Mental Health,  Motherhood,  Productivity

Strengthening Structure & Responsibility By Creating A Reward System For Your Child

Sometimes our children’s behavior and routine can get away from us because being that “perfect” parent, always hitting the mark, isn’t possible. That doesn’t mean we don’t go crazy trying to make it happen though -trying one form of discipline and parenting style after another until something sticks.

If there was one thing I could be perfect at, I wish it was being a mother but life has shown me time and time again that it’s not going to happen -all we can do is our best. That’s why I continue to find ways that help bring positive structure to our home before reaching that point of chaos. Unfortunately for me, that’s exactly what happened just before I created our Behavioral Bucks System; something that we now use in our home on a daily basis.

                             -A system I want to share with you.

The truth is, even when we’re at our best our kids don’t always align with us and they can fight us and test us until we feel like we’re going to lose it. Sometimes, we do lose it. When the time comes and your children start to take on more responsibility not just around the house but for their own actions and behaviors as well, it isn’t always easy. It takes more than just talking about this and hoping that they catch on, and even while we remain consistent they may not like the idea of being told what to do. My daughter surely doesn’t most of the time. Some may pick right up on this, some may get on-board for a while then stop, but there are times when the last thing your kids want to do is make this easy on you. Finding ways to have your children enjoy their chores, take on their responsibilities, and grasp the importance of their good behavior isn’t always easy! If you feel like you’re constantly nagging and reminding your kids to help clean up after themselves or they start copping a serious attitude and you’re having a hard time getting through to them, I may have something to help. This economic based responsibility system that I’ll explain below wasn’t just a miracle worker for us, the entire process has been enjoyable for the entire family and we’re remaining much more carefree!

UPDATE: After this all took place at the beginning of the new year, our household has never been the same and neither have we as a family. There is more structure, communication, understanding, and an overall sense of calm. If it wasn’t for this system I don’t think we would have reached this point.

________________________

▶ WRITTEN REQUEST 1
Reproduce the entries word for word, from their start up to and including the line that contains "click(x=283, y=109)", and leave out the pictures.
The entries that follow have no connection to the passage on the reward system.

▶ THE INPUT
________________________

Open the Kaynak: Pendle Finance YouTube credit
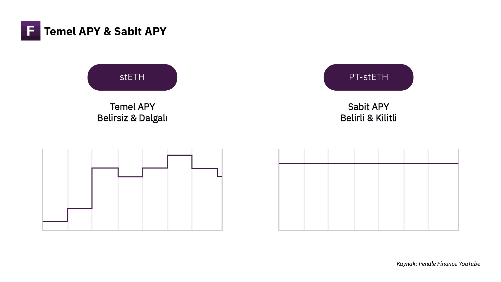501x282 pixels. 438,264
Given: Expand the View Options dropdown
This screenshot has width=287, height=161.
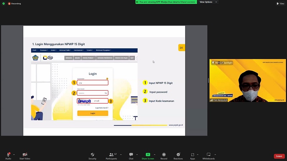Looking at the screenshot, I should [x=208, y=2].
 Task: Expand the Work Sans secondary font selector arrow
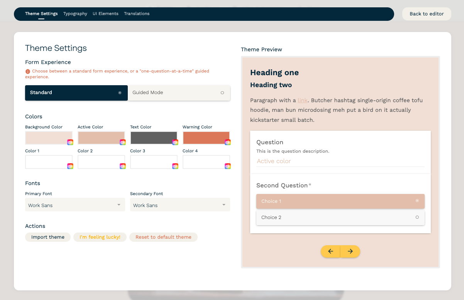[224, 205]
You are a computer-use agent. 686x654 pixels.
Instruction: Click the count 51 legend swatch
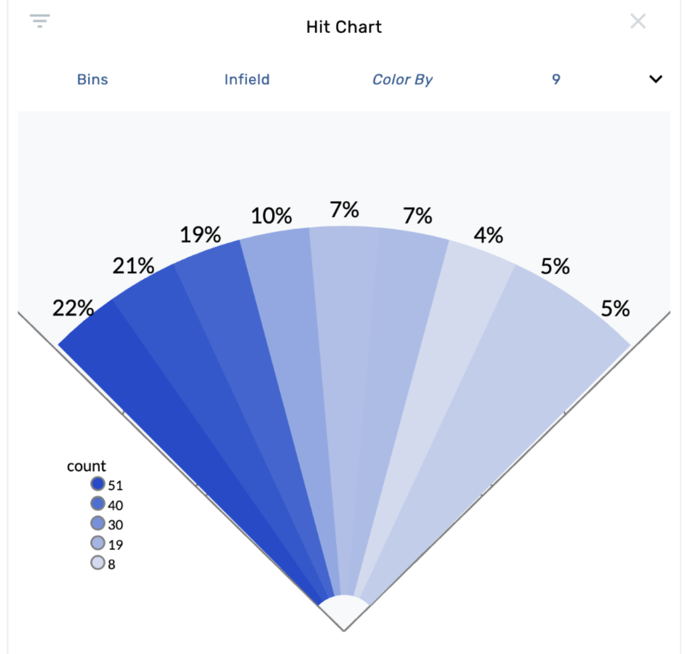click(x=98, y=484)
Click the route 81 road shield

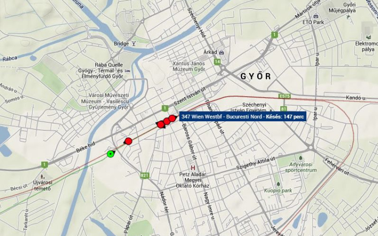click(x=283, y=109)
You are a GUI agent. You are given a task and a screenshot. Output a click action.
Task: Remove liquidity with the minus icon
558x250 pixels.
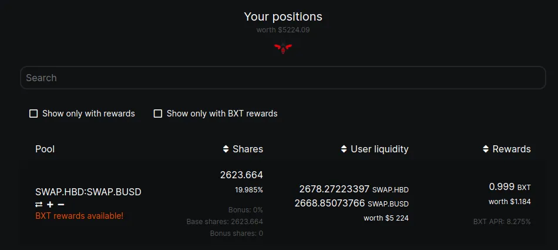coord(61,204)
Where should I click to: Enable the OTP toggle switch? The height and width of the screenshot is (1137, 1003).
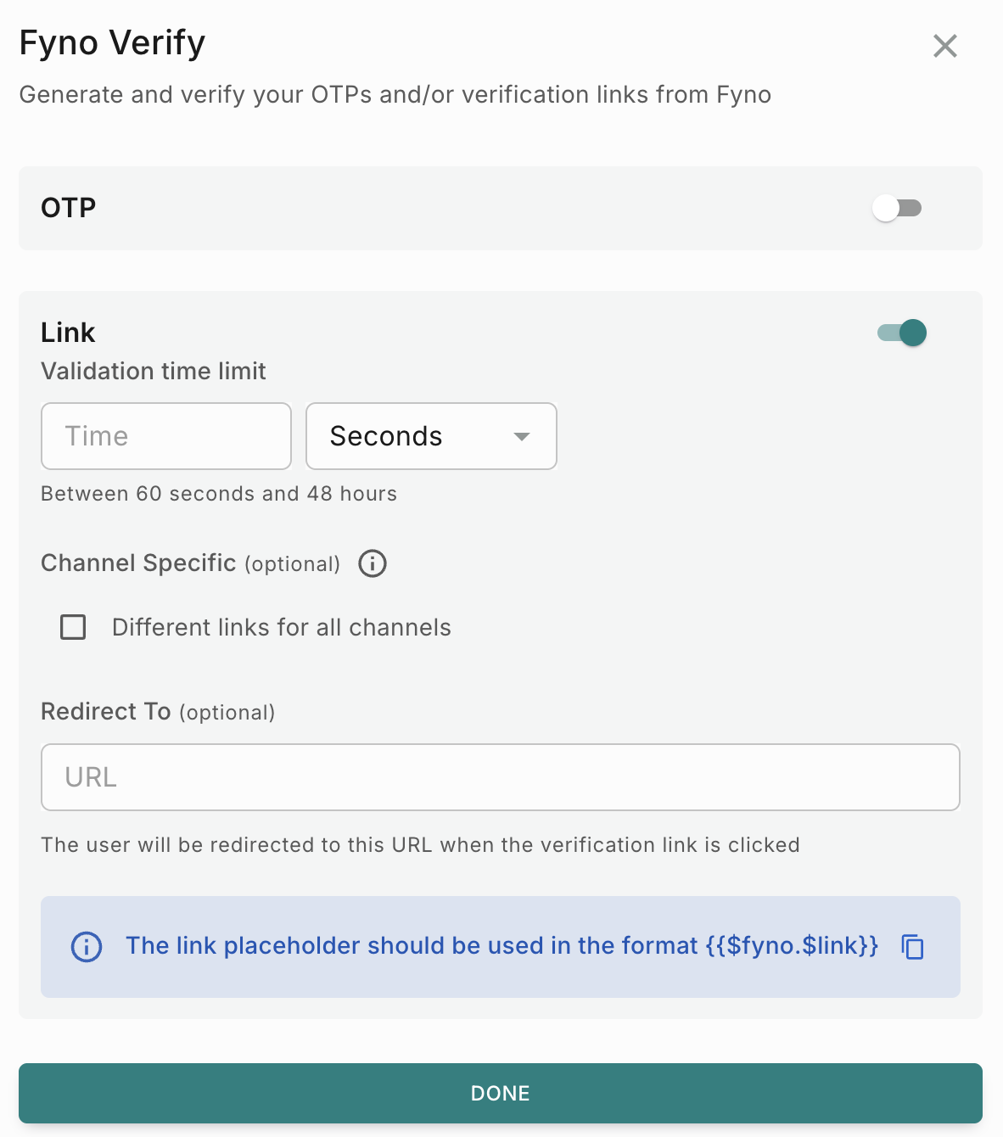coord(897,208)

________________________

▶ WRITTEN REQUEST 2
Can you quote the passage on the reward system exactly, from "If there was" up to and including "share with you."?

▶ REPLY 1
Open the Kaynak: Pendle Finance YouTube credit
501x282 pixels. 438,264
Given: Expand the View Options dropdown
This screenshot has width=287, height=161.
Looking at the screenshot, I should [x=208, y=2].
 Task: Expand the Work Sans secondary font selector arrow
[224, 205]
You are a computer-use agent. 686x654 pixels.
Instruction: Click the count 51 legend swatch
click(x=98, y=484)
Click the route 81 road shield

click(x=283, y=109)

▶ REPLY 2
If there was one thing I could be perfect at, I wish it was being a mother but life has shown me time and time again that it’s not going to happen -all we can do is our best. That’s why I continue to find ways that help bring positive structure to our home before reaching that point of chaos. Unfortunately for me, that’s exactly what happened just before I created our Behavioral Bucks System; something that we now use in our home on a daily basis.

                             -A system I want to share with you.